[Opening Data for review section]
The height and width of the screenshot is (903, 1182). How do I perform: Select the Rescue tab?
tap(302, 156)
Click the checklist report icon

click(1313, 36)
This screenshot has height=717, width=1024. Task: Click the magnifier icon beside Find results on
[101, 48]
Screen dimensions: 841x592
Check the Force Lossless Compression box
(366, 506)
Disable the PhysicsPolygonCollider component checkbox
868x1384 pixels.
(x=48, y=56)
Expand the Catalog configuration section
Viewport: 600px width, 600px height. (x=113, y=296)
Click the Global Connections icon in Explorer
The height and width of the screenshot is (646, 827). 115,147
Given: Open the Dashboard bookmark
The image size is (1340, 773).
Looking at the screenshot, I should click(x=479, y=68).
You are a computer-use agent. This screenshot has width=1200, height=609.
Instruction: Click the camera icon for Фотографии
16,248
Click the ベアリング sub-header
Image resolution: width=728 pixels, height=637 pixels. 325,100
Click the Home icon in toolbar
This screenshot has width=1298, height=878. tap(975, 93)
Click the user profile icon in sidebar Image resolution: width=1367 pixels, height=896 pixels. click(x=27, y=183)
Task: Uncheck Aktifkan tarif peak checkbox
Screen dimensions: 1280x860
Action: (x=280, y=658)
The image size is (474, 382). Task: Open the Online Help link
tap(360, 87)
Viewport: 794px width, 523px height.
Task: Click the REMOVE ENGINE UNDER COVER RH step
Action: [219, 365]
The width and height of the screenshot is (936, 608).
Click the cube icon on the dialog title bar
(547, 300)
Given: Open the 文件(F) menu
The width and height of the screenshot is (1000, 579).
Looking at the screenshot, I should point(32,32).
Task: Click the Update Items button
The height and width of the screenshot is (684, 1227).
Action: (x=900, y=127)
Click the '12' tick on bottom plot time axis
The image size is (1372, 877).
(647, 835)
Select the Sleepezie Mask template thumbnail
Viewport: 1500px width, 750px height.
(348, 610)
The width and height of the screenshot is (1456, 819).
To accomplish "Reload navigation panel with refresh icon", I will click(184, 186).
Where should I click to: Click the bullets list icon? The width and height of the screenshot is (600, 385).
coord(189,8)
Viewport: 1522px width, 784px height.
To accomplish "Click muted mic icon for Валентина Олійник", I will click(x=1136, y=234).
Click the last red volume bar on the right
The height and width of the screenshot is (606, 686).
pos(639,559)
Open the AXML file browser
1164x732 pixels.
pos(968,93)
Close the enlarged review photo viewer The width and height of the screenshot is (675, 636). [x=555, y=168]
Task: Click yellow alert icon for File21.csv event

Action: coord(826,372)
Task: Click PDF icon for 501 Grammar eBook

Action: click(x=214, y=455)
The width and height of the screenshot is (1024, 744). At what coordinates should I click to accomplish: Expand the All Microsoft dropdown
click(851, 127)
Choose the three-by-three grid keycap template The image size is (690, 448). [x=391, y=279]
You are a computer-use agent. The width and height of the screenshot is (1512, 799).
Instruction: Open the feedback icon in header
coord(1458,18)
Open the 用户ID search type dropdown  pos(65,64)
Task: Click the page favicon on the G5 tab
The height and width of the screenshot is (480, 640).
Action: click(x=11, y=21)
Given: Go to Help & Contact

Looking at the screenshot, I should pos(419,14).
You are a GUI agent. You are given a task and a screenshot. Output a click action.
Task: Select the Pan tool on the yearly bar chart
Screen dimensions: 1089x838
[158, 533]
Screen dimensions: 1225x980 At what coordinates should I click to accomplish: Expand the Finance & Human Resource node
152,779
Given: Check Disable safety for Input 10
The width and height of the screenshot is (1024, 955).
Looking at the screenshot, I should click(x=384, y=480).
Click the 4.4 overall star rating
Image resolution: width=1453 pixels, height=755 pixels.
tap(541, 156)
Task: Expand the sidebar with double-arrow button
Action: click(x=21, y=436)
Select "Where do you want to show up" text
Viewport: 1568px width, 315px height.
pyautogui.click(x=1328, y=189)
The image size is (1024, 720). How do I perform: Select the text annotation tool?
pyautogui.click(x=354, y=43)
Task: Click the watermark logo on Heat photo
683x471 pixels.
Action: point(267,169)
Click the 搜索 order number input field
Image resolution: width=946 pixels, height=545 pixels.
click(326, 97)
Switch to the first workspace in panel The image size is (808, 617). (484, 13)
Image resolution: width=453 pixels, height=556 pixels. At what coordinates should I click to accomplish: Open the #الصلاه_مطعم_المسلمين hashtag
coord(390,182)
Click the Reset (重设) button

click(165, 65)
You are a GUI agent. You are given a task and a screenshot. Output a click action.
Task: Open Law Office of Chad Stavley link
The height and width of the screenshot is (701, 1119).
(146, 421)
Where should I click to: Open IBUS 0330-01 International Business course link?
[Closing Data for review section]
• **Assignment**
Recopy the entries above exactly, with every line included.

• **Result for this exercise**
The height and width of the screenshot is (903, 1182). How do I perform: Select the Rescue tab?
tap(302, 156)
Click the checklist report icon

click(1313, 36)
This screenshot has height=717, width=1024. Task: Click the magnifier icon beside Find results on
[101, 48]
Screen dimensions: 841x592
Check the Force Lossless Compression box
(366, 506)
Disable the PhysicsPolygonCollider component checkbox
868x1384 pixels.
(x=48, y=56)
Expand the Catalog configuration section
Viewport: 600px width, 600px height. (x=113, y=296)
Click the Global Connections icon in Explorer
The height and width of the screenshot is (646, 827). 115,147
Given: Open the Dashboard bookmark
The image size is (1340, 773).
Looking at the screenshot, I should click(x=479, y=68).
You are a computer-use agent. This screenshot has width=1200, height=609.
Instruction: Click the camera icon for Фотографии
16,248
Click the ベアリング sub-header
Image resolution: width=728 pixels, height=637 pixels. 325,100
Click the Home icon in toolbar
This screenshot has width=1298, height=878. tap(975, 93)
Click the user profile icon in sidebar Image resolution: width=1367 pixels, height=896 pixels. click(x=27, y=183)
Task: Uncheck Aktifkan tarif peak checkbox
Screen dimensions: 1280x860
Action: (x=280, y=658)
The image size is (474, 382). Task: Open the Online Help link
tap(360, 87)
Viewport: 794px width, 523px height.
Task: Click the REMOVE ENGINE UNDER COVER RH step
Action: [219, 365]
The width and height of the screenshot is (936, 608).
Click the cube icon on the dialog title bar
(547, 300)
Given: Open the 文件(F) menu
The width and height of the screenshot is (1000, 579).
Looking at the screenshot, I should point(32,32).
Task: Click the Update Items button
The height and width of the screenshot is (684, 1227).
Action: (x=900, y=127)
Click the '12' tick on bottom plot time axis
The image size is (1372, 877).
(647, 835)
Select the Sleepezie Mask template thumbnail
Viewport: 1500px width, 750px height.
(348, 610)
The width and height of the screenshot is (1456, 819).
To accomplish "Reload navigation panel with refresh icon", I will click(184, 186).
Where should I click to: Click the bullets list icon? The width and height of the screenshot is (600, 385).
coord(189,8)
Viewport: 1522px width, 784px height.
To accomplish "Click muted mic icon for Валентина Олійник", I will click(x=1136, y=234).
Click the last red volume bar on the right
The height and width of the screenshot is (606, 686).
pos(639,559)
Open the AXML file browser
1164x732 pixels.
pos(968,93)
Close the enlarged review photo viewer The width and height of the screenshot is (675, 636). [x=555, y=168]
Task: Click yellow alert icon for File21.csv event

Action: coord(826,372)
Task: Click PDF icon for 501 Grammar eBook

Action: click(x=214, y=455)
The width and height of the screenshot is (1024, 744). At what coordinates should I click to accomplish: Expand the All Microsoft dropdown
click(851, 127)
Choose the three-by-three grid keycap template The image size is (690, 448). [x=391, y=279]
You are a computer-use agent. The width and height of the screenshot is (1512, 799).
Instruction: Open the feedback icon in header
coord(1458,18)
Open the 用户ID search type dropdown  pos(65,64)
Task: Click the page favicon on the G5 tab
The height and width of the screenshot is (480, 640).
Action: click(x=11, y=21)
Given: Go to Help & Contact

Looking at the screenshot, I should pos(419,14).
You are a GUI agent. You are given a task and a screenshot. Output a click action.
Task: Select the Pan tool on the yearly bar chart
Screen dimensions: 1089x838
[158, 533]
Screen dimensions: 1225x980 At what coordinates should I click to accomplish: Expand the Finance & Human Resource node
152,779
Given: Check Disable safety for Input 10
The width and height of the screenshot is (1024, 955).
Looking at the screenshot, I should click(x=384, y=480).
Click the 4.4 overall star rating
Image resolution: width=1453 pixels, height=755 pixels.
tap(541, 156)
Task: Expand the sidebar with double-arrow button
Action: click(x=21, y=436)
Select "Where do you want to show up" text
Viewport: 1568px width, 315px height.
pyautogui.click(x=1328, y=189)
The image size is (1024, 720). How do I perform: Select the text annotation tool?
pyautogui.click(x=354, y=43)
Task: Click the watermark logo on Heat photo
683x471 pixels.
Action: point(267,169)
Click the 搜索 order number input field
Image resolution: width=946 pixels, height=545 pixels.
click(326, 97)
Switch to the first workspace in panel The image size is (808, 617). (484, 13)
Image resolution: width=453 pixels, height=556 pixels. At what coordinates should I click to accomplish: Open the #الصلاه_مطعم_المسلمين hashtag
coord(390,182)
Click the Reset (重设) button

click(165, 65)
You are a GUI agent. You are given a task and a screenshot. Output a click action.
Task: Open Law Office of Chad Stavley link
The height and width of the screenshot is (701, 1119).
(146, 421)
Where should I click to: Open IBUS 0330-01 International Business course link?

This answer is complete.